ISFJs focus a lot of energy on ensuring that they don’t upset those around them, and are very conscious of this. Since their auxiliary function is actually their Fe (extraverted feeling) focusing on the emotions of others is important and comes naturally. Instead of neglecting these feelings for their own, the ISFJ often does the opposite of this. They usually push aside their own inner emotions in hopes of tending to the needs of those around them. ISFJs are much more interested in pleasing others and creating a sense of harmony in their environment. This sense of harmony is deeply important for the ISFJ, and so they work hard to maintain this. For the ISFJ ensuring that their environment is running smoothly and everyone around them is cared for, is really something they value above most else. And so emotions definitely come into play here, the ISFJ needing to focus on the care and feelings of others to create this sense of peace around them. These feelings become a priority for the ISFJ, since they need to tend to them to make sure that things don’t become messy or stressful around them. This does cause them to neglect focusing on their own needs oftentimes, not wanting those inner feelings to cause some sort of disruption.
They Are Practical
ISFJs do care about the emotions of others, but they are also very practical people. Sometimes they prefer to find these more practical ways of solving issues, rather than using emotions to do so. Because of this they might focus on tending to someone’s physical needs or want to find ways to solve their problems in order to ease their sadness or make them less upset. ISFJs can sometimes show affection this way as well, not always being as outwardly emotional as people might expect. When the ISFJ cares for someone they often show this by going out of their way to please them, and provide them with what they need. This can appear a bit more practical and logical than people expect, especially since ISFJs are so in tune with the emotions of others. Ultimately negative emotions are things they want to solve or fix in hopes of making this person happy once again.
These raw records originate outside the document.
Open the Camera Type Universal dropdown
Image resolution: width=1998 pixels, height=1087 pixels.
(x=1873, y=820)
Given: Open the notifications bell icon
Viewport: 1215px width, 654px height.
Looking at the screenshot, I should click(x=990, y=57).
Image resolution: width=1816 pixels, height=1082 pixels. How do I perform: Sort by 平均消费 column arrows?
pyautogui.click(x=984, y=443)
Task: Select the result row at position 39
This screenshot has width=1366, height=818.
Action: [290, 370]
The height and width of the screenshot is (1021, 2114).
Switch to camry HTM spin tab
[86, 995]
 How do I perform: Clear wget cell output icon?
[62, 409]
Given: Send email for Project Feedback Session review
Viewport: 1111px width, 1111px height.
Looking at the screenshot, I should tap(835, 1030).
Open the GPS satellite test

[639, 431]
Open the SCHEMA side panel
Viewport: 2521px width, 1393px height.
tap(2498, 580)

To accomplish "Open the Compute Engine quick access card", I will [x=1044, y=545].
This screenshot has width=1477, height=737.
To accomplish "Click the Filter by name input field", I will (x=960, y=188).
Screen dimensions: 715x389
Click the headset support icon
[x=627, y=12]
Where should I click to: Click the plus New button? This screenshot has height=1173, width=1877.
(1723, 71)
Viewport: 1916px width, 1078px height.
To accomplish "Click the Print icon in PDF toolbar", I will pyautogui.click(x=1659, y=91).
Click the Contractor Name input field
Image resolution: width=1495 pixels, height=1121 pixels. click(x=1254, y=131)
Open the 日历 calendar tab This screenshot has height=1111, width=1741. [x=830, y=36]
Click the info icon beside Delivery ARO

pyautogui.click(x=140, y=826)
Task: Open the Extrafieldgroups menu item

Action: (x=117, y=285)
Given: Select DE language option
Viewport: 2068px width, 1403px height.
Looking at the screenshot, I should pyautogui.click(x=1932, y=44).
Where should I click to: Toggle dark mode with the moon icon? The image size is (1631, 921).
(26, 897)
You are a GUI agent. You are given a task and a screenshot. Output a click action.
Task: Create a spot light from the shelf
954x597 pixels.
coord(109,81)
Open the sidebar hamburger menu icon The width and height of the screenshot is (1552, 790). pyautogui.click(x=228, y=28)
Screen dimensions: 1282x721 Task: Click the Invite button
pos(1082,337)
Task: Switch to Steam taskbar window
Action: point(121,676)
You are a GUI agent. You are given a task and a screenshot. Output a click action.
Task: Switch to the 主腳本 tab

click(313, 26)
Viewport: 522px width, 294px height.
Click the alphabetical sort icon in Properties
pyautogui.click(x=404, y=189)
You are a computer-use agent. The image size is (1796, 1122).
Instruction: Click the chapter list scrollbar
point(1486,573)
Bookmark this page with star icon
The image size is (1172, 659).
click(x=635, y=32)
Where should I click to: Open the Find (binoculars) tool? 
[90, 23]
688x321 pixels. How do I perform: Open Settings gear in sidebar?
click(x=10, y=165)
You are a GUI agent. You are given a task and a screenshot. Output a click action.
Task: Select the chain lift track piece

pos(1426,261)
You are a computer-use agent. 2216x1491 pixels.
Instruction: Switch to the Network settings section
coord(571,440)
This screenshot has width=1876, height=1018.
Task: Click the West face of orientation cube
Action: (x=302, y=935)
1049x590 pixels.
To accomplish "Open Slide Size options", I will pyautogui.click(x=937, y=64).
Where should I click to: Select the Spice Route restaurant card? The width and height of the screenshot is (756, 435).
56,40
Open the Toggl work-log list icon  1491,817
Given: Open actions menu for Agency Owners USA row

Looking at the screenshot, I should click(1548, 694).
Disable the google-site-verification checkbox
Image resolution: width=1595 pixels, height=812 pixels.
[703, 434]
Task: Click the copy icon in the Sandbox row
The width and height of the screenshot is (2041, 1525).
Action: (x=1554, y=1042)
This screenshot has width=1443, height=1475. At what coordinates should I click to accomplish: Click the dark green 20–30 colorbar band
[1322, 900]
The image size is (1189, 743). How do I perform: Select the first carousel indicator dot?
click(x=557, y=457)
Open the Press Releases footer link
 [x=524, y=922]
This can make it challenging for the ISFJ when someone is upset, because it does disrupt the harmony and often feels like they have failed in some way. ISFJs feel successful when their loved ones are happy and comfortable and not constantly appearing to be stressed or hurting. They can sense this upset and want to seek out whatever means necessary in order to make things better and make those around them happy.
They Don’t Focus Inward Much
ISFJs can sometimes be afraid of focusing on their own inner emotions, not wanting to dive down deep in this way. They focus so much on tending to others, and so focusing on themselves can be a little bit frightening for them. Having to spend energy looking inward doesn’t always feel comfortable or natural for the ISFJ, since their feeling function is so drawn to the emotions of others. They also feel a sense of guilt when it comes to their own inner emotions, not wanting to allow these feelings to upset anyone else. Sometimes the idea of focusing on their own emotions or inner desires, can feel selfish to the ISFJ. It might feel as if they are taking advantage of those around them, exposing their own needs to hurting others in the process.
For the ISFJ taking this time to prioritize themselves and their own inner needs can feel like they are being self-centered. They don’t want to be someone who expresses their own emotions at the expense of those around them.Sometimes their own inner feelings can seem a bit like a burden to the ISFJ, and so they ignore them. They often find it easier to push these feelings aside and cover them up by focusing on the needs of those around them. This can certainly cause the ISFJ own inner emotions to fester and build up over time. Ultimately neglecting their own personal needs can lead the ISFJ to feeling stressed and a bit overwhelmed down the line. They might have moments where they crash, since they just haven’t spent enough time caring for themselves and tending to their own inner needs and desires. For the ISFJ this is something which happens over a long period of time, after they have spent too much energy ignoring these feelings and needs.